Ser mãe é tomar um susto com a rapidez com que o filho cresce e que daqui a pouco ele vai ficar com vergonha dos seus beijos na porta da escola. Que aquele bebê que se alimentava de você vai ter um celular e vai ao cinema com os amigos. Meu Deus! Ele vai ter seu próprio cartão de débito!
Apesar de não planejar o final de semana quando se está no hospital, se sairmos um pouco da superfície, podemos até sentir o vento que entra pela janela, a árvore que dança, o passarinho que me fala sobre ser livre… Na rotina do trabalho, meus olhos são como lentes de uma câmera captando momentos.

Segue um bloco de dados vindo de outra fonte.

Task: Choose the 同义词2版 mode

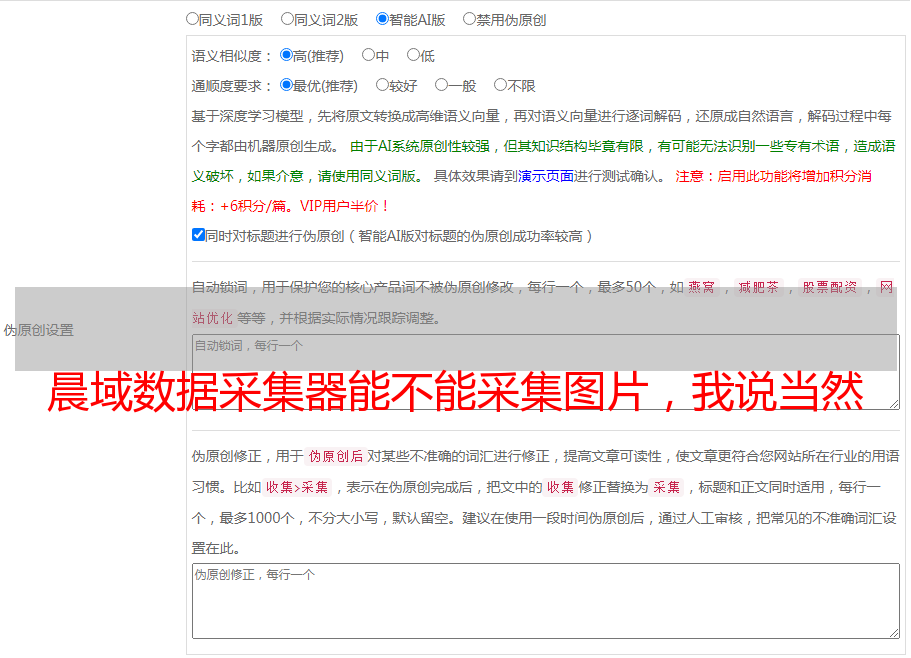Action: tap(287, 19)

Flagro a fragilidade e a poesia das mãos do bebê no rosto da mãe. Flagro a mãe que segura o saco de vômito com uma mão e com a outra o coração. Flagro uma criança brincando na cama enquanto a mãe cochila. Flagro a mãe com a mão na cabeça, mordendo os lábios e prendendo o oceano com as pálpebras. Flagro a mãe cantando hinos de louvor e deixando o quarto leve. O cafuné na cabeça. O cheirinho de colônia passada nos cabelos repartidos ao meio. Flagro calcinhas estendidas no banheiro. Mães descabeladas. Flagro mãe passando batom depois do banho. Flagro mãe chorando desesperada pedindo pra morrer no lugar do filho. Flagro a iminência da vida. Flagro criança sem mãe nem pai, acompanhada de um tutor de abrigo. Flagro o brilho nos olhos do casal agarrado ao filho na urgência de amar. Flagro a avó fazendo besourinho enquanto rende a mãe que foi trabalhar ou descansar. Flagro a alegria da criança que sorri quando nos vê. A cara de estranhamento de algumas pessoas ao ver palhaço no hospital.
Hoje sou cada uma dessas mães. Me flagro ao avesso, fotografando, eternizando na memória e tatuando nos poros todos esses instantes.